Action item
Repeat only the lines below that run from the line with "At what coordinates should I click to accomplish: Open" to the line with "You are a GUI", ends included; skip every picture.

── Input data

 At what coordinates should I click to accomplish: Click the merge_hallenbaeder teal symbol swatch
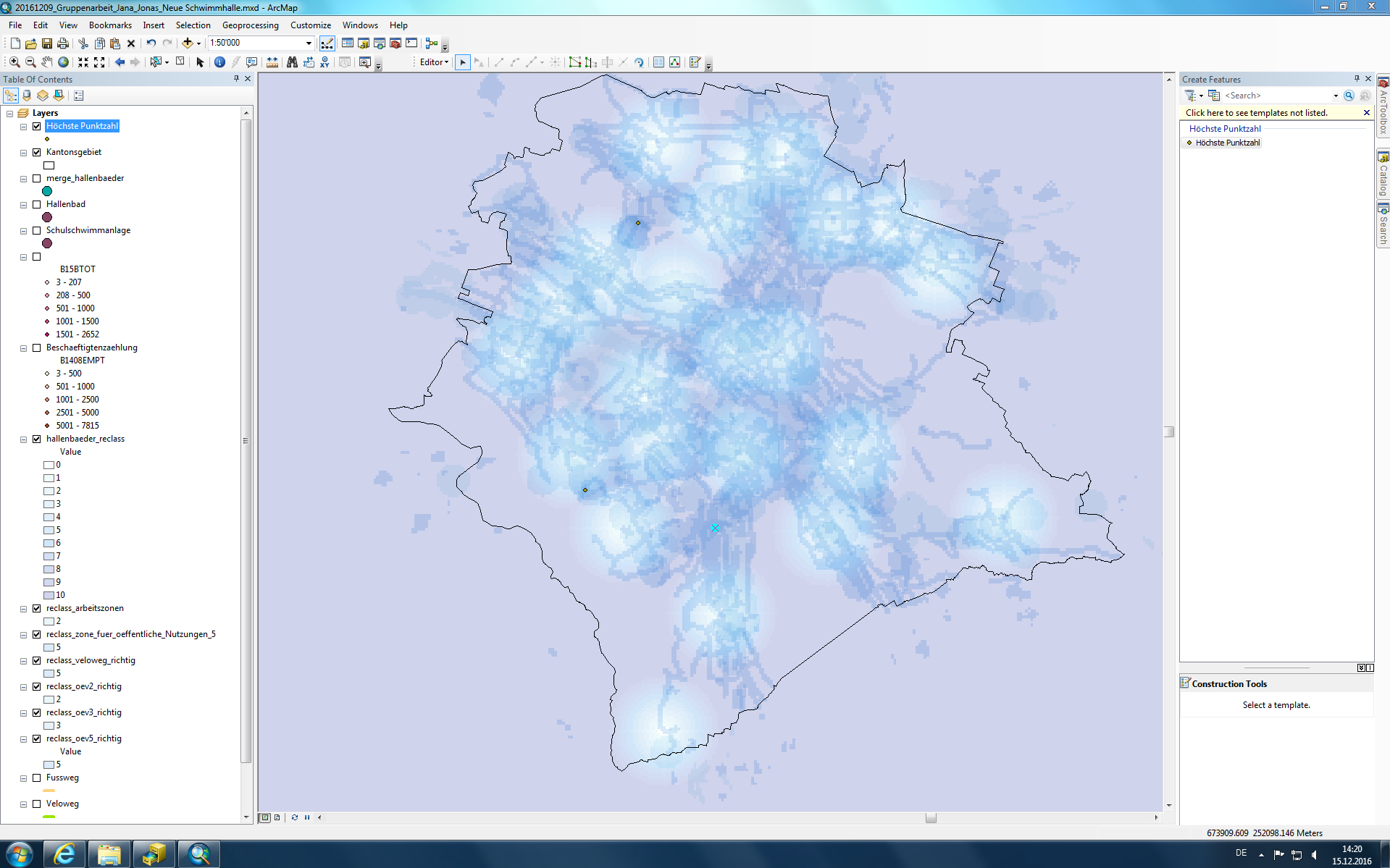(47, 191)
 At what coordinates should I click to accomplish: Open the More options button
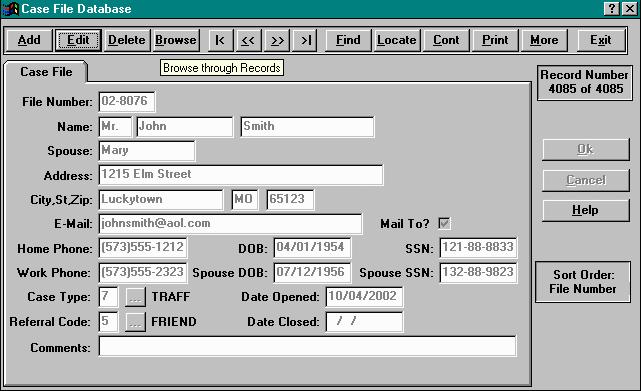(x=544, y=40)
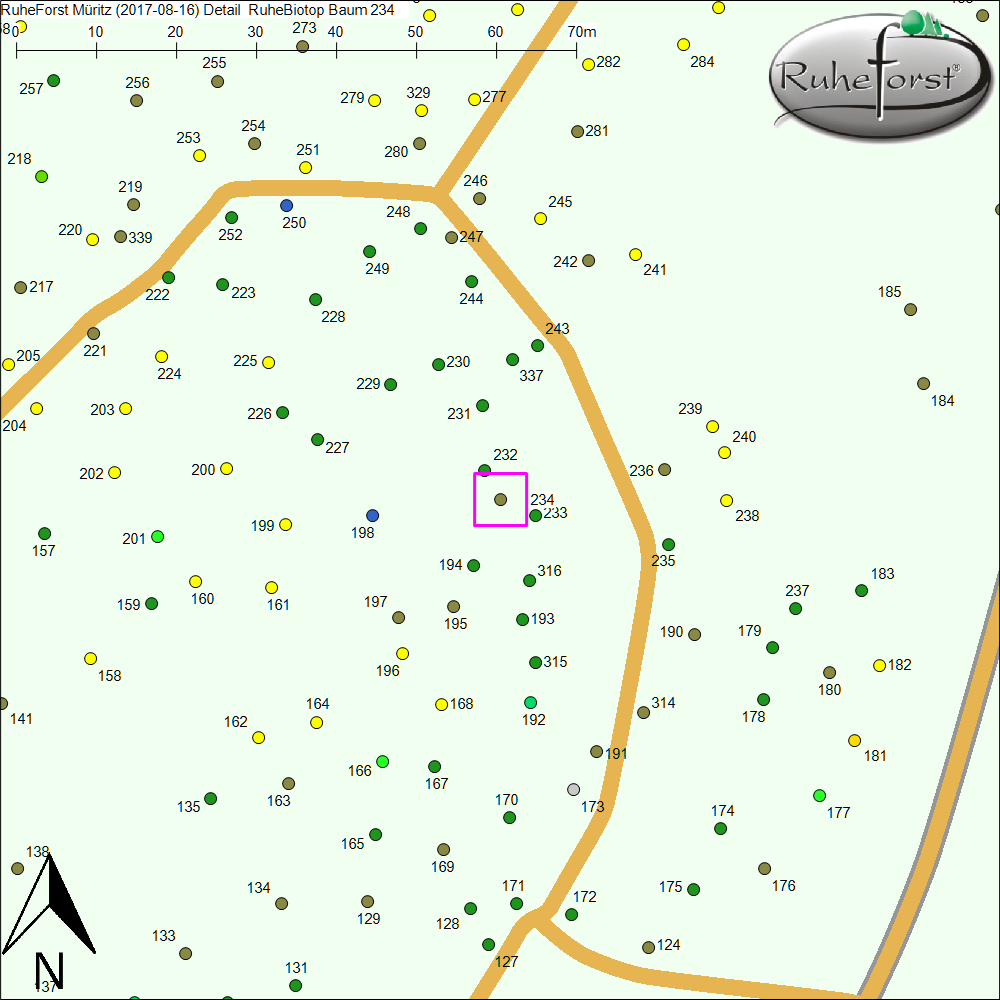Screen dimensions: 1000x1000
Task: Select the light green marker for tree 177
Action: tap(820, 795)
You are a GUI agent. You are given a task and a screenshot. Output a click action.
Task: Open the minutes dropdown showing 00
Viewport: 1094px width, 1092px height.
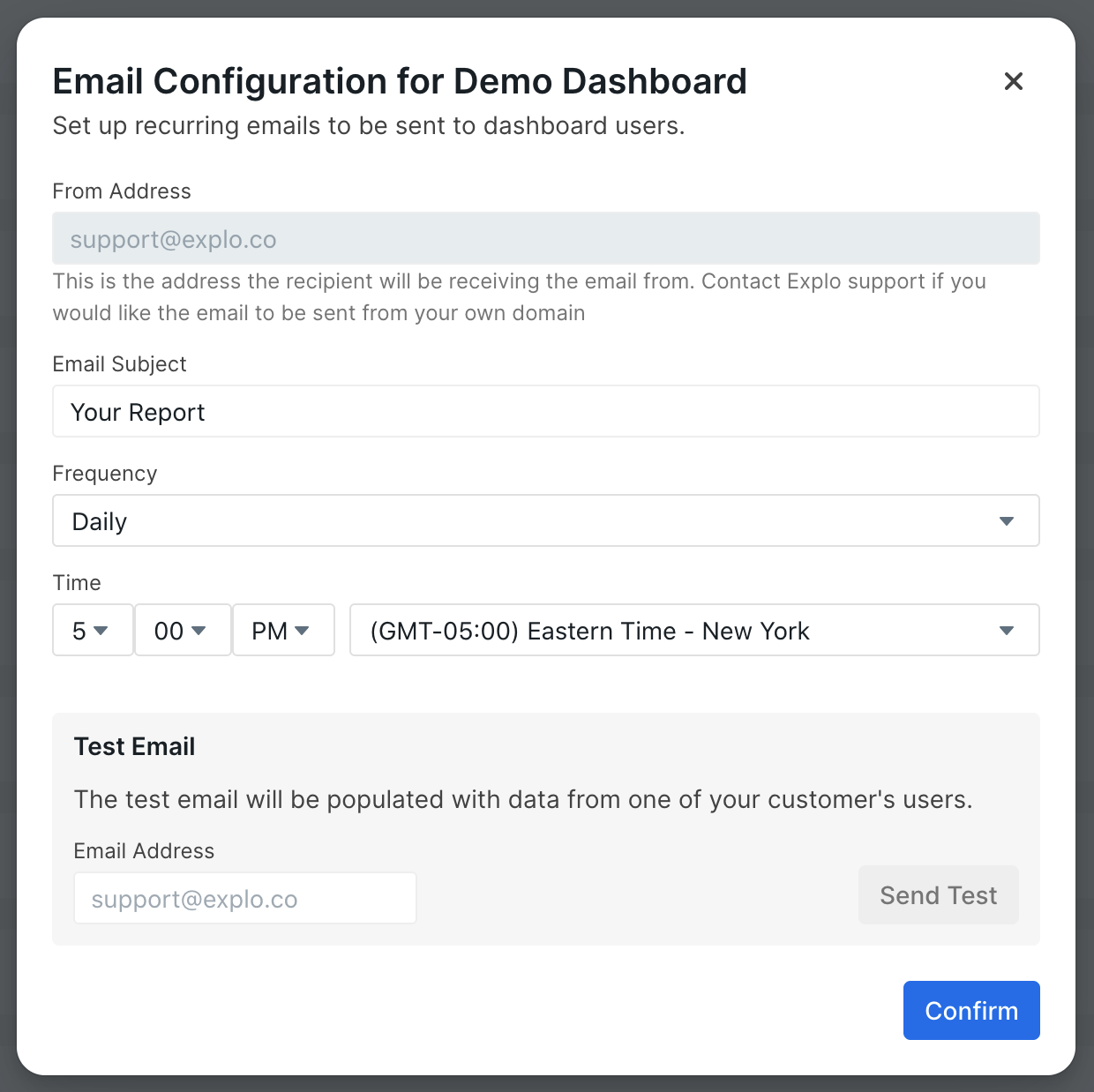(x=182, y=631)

────
── Input data

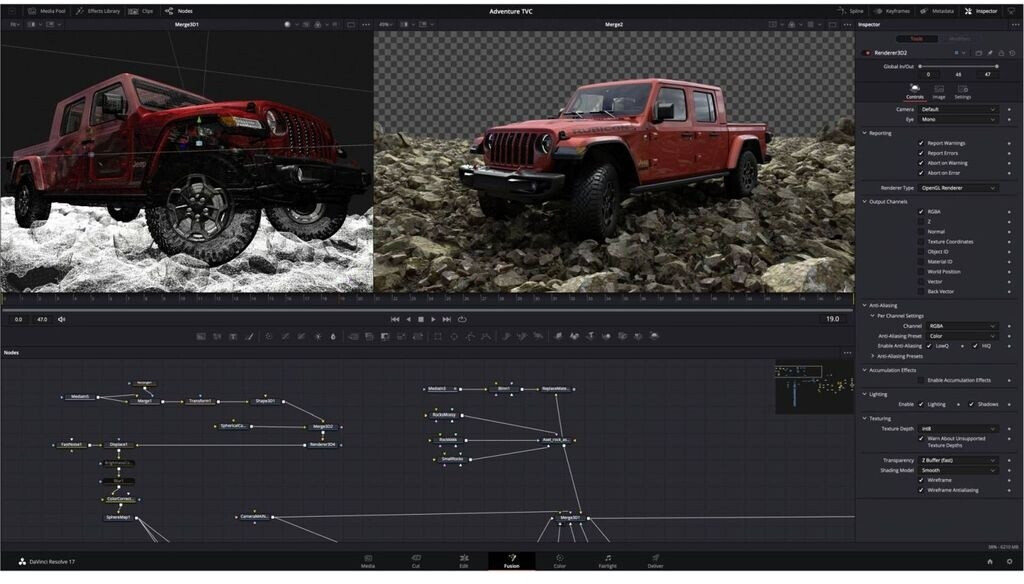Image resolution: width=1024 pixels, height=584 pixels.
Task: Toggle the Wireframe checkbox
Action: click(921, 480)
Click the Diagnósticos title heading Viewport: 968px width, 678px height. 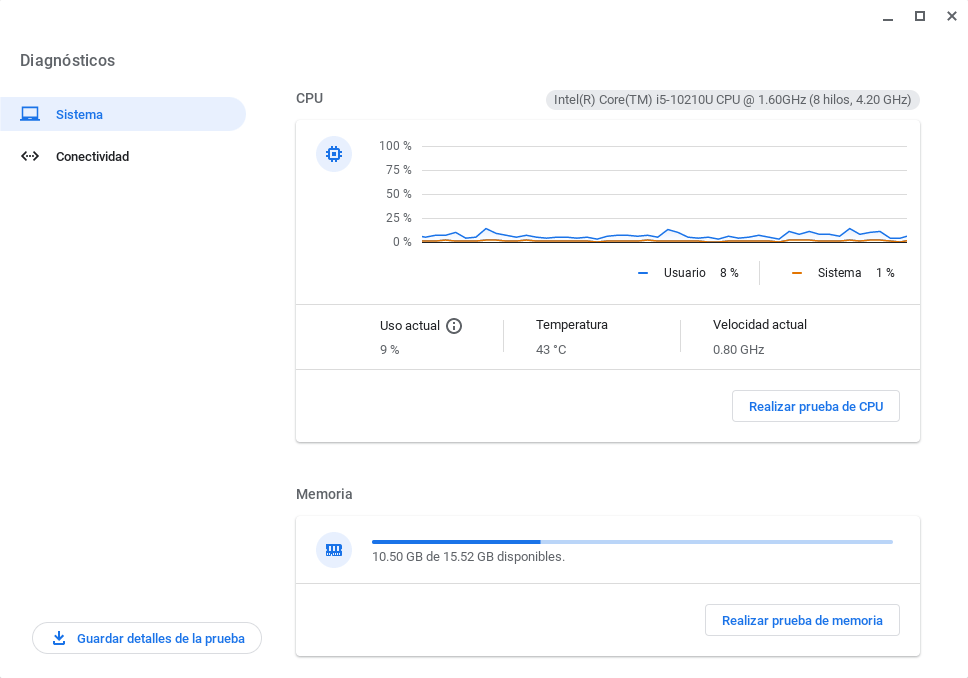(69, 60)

────

Solved exercise
 At what coordinates should I click to accomplish: Open the More options button
(x=544, y=40)
Screen dimensions: 1000x1000
Task: Select the light green marker for tree 177
Action: tap(820, 795)
You are a GUI agent. You are given a task and a screenshot. Output a click action.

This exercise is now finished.